__Supplied information__
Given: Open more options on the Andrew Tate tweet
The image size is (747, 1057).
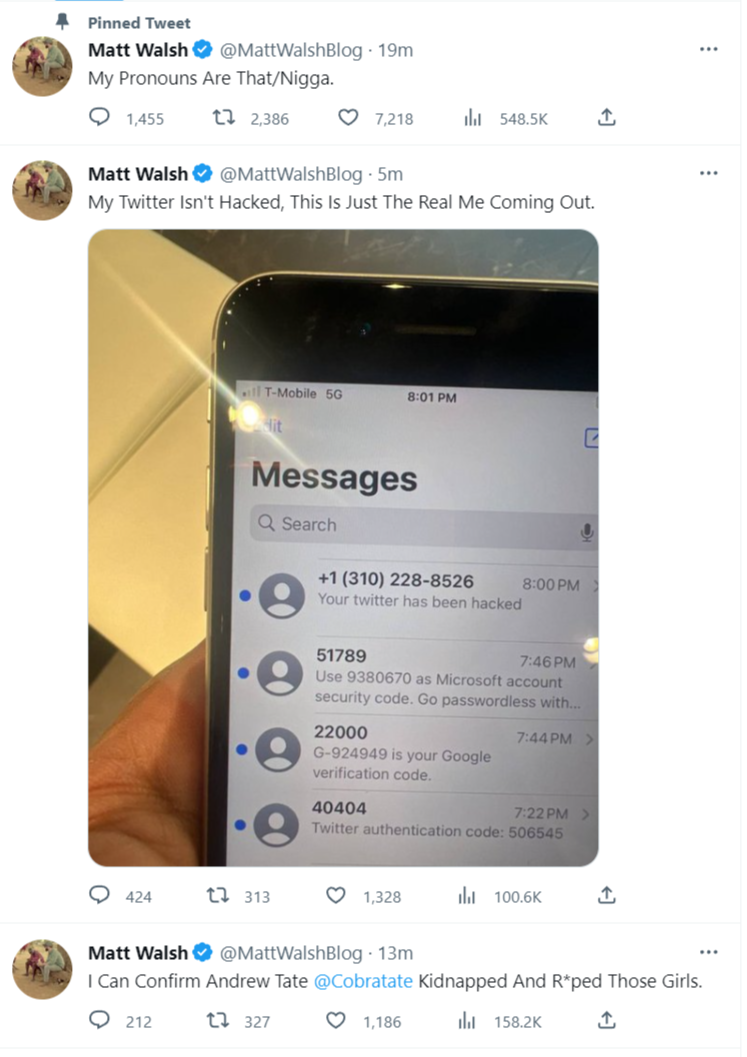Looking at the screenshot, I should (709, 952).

...

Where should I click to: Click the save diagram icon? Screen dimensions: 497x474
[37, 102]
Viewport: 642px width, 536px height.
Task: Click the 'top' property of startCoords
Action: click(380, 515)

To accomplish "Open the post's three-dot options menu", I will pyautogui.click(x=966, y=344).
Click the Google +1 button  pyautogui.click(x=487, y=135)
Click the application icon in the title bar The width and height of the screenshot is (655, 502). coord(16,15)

__What the exercise asks__
From the data above, return every line from the line that has "Where should I" up to and including the line that has "Click the application", exactly.

__Written solution__
Where should I click to: Click the save diagram icon? Screen dimensions: 497x474
[37, 102]
Viewport: 642px width, 536px height.
Task: Click the 'top' property of startCoords
Action: click(380, 515)

To accomplish "Open the post's three-dot options menu", I will pyautogui.click(x=966, y=344).
Click the Google +1 button  pyautogui.click(x=487, y=135)
Click the application icon in the title bar The width and height of the screenshot is (655, 502). coord(16,15)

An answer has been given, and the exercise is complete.